Here you can find the most common statistical probability distributions, which you can calculate online. In addition you can see calculated tables of the probability distributions.
The Normal Distribution
The normal (or Gaussian) distribution is a very common continuous probability distribution. Normal distributions are important in statistics and are often used in the natural and social sciences to represent real-valued random variables whose distributions are not known. The normal distribution is useful because of the central limit theorem, which states that averages of random variables independently drawn from independent distributions become normally distributed when the number of values is sufficiently large.
The simplest case of a normal distribution is known as the standard normal distribution, which has a mean of zero and a standard deviation of one. The standard normal distribution is used to estimate probabilities.
In probability and statistics, Student’s t-distribution (or simply the t-distribution) is a continuous probability distribution that arises in estimating the mean of a normally distributed variable in the population, when the sample size is small and the standard deviation in the populations is unknown. t-distributions describe samples drawn from a full population; accordingly, the t-distribution for each sample size is different, and the larger the sample, the closer the t-distribution approaches the normal distribution.

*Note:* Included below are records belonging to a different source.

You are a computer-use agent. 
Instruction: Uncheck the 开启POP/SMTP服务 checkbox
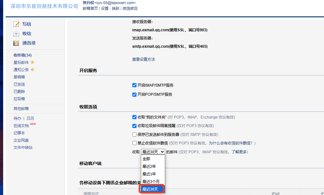[135, 94]
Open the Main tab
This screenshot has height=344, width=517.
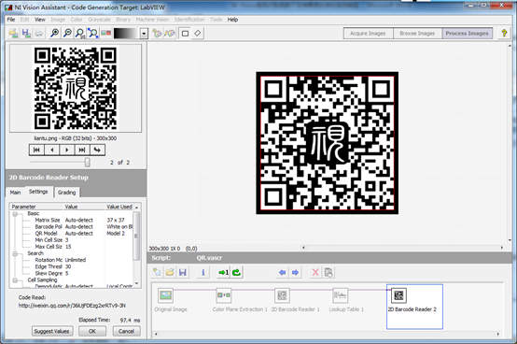pos(15,193)
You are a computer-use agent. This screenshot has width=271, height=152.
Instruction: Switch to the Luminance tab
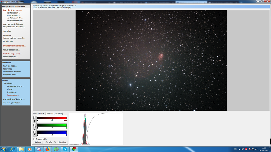pos(49,114)
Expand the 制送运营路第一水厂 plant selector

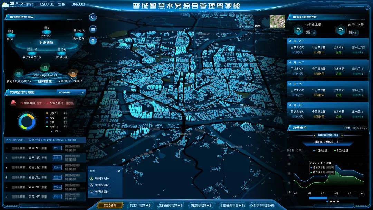click(327, 142)
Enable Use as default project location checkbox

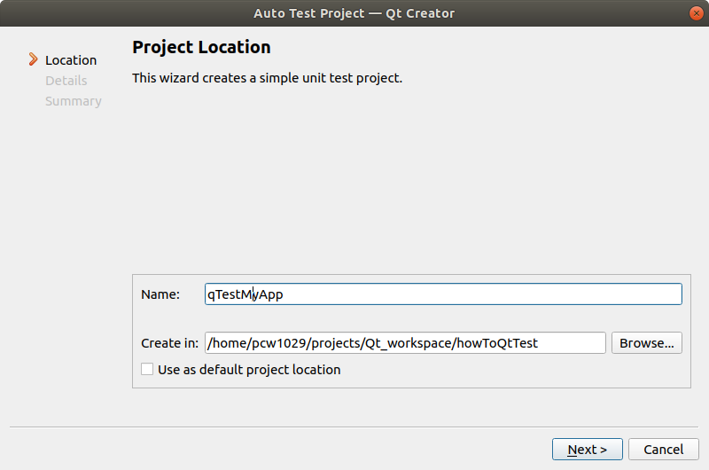[147, 370]
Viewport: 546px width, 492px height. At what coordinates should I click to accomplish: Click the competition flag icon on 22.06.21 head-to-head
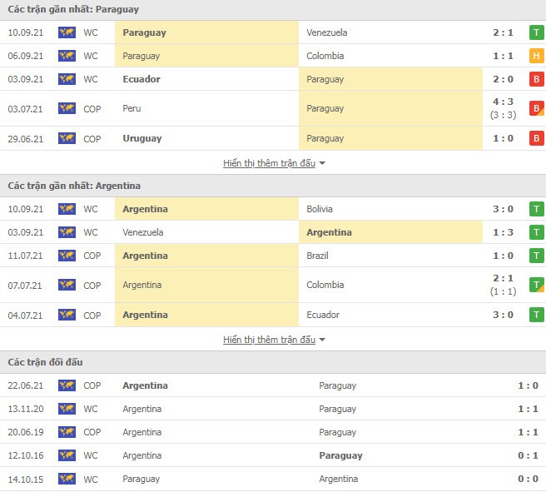(67, 385)
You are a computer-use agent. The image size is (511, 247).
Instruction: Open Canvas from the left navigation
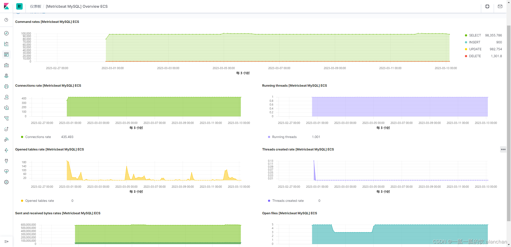click(6, 65)
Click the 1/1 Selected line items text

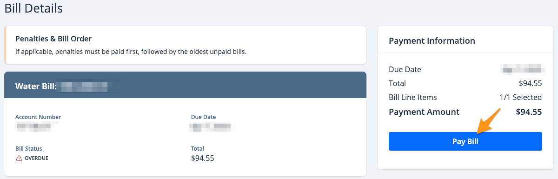coord(520,98)
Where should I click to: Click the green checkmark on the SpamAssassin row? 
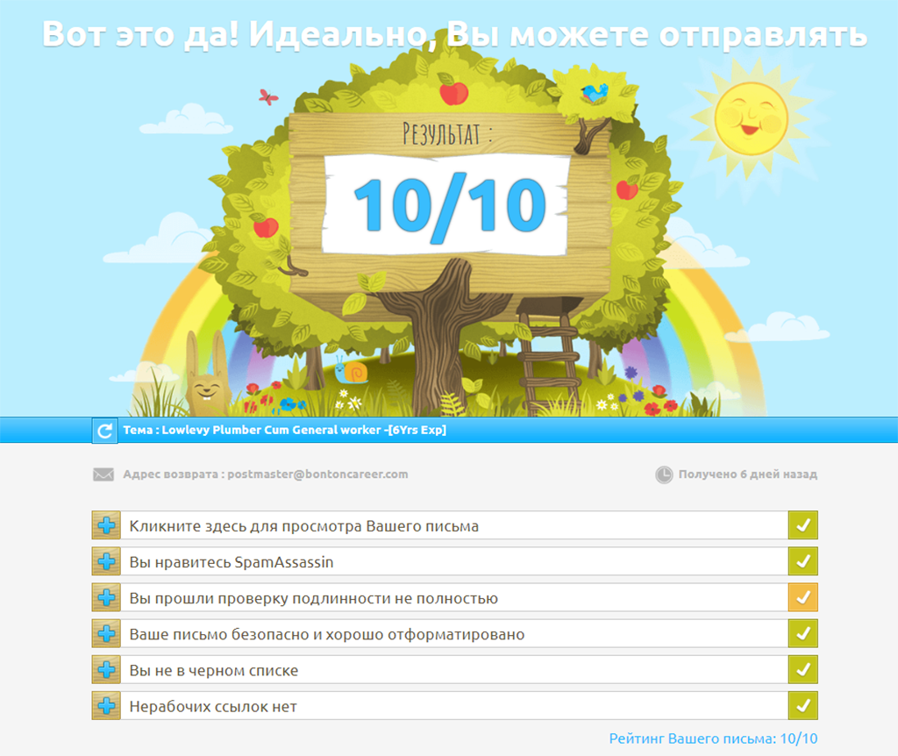click(802, 560)
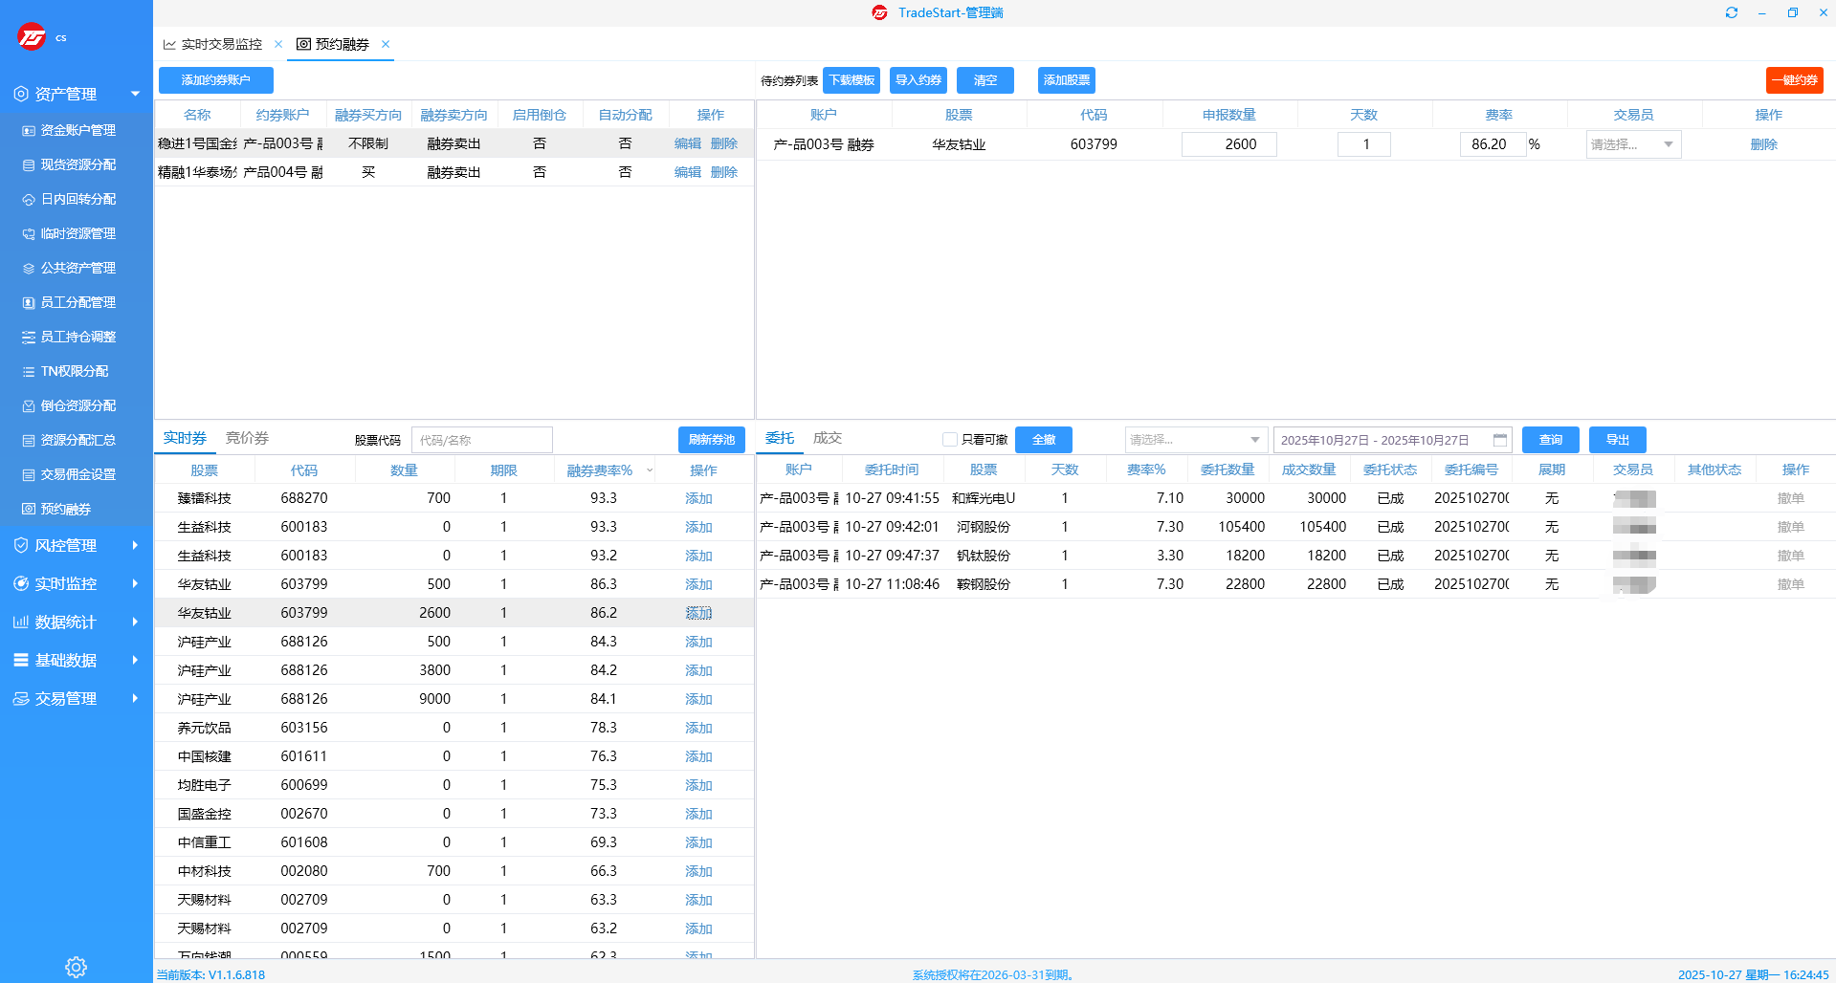The height and width of the screenshot is (983, 1836).
Task: Open the calendar icon in date range field
Action: (x=1499, y=440)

In probability theory and statistics, the F-distribution is a continuous probability distribution that is used most notably in the analysis of variance, e.g. in a F-test. Any F-test can be regarded as a comparison of two variances. Most commonly it is used to assess the ratio of two sample variances. The F-test in one-way analysis of variance is used to assess whether the values of a quantitative variable within three or more groups differ from each other.

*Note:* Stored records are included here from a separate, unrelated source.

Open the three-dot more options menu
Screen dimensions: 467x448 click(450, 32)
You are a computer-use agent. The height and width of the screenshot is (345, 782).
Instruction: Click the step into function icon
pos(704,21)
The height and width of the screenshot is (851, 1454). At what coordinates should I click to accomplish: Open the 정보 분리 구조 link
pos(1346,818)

In probability theory and statistics, the chi-square (χ²) distribution with k degrees of freedom is the distribution of a sum of the squares of k independent standard normal random variables. The chi-squared distribution is used primarily in hypothesis testing e.g. in contingency tables, in testing goodness of fit of observed data to hypothetical distributions and in the log-rank test in survival analysis.
The binomial distribution is a discrete probability distribution of the number of successes r in a sequence of n independent yes/no experiments, each of which yields success with probability p. The binomial distribution is the basis for the popular binomial significance test. The binomial distribution is frequently used to model the number of successes r in a sample of size n drawn with replacement from a population of size N.
The Poisson distribution, named after French mathematician Siméon Denis Poisson, is a discrete probability distribution that expresses the probability of a given number of events occurring in a fixed interval of time and/or space if these events occur with a known average rate and independently of the time since the last event. The Poisson distribution can also be used for the number of events in other specified intervals such as distance, area or volume.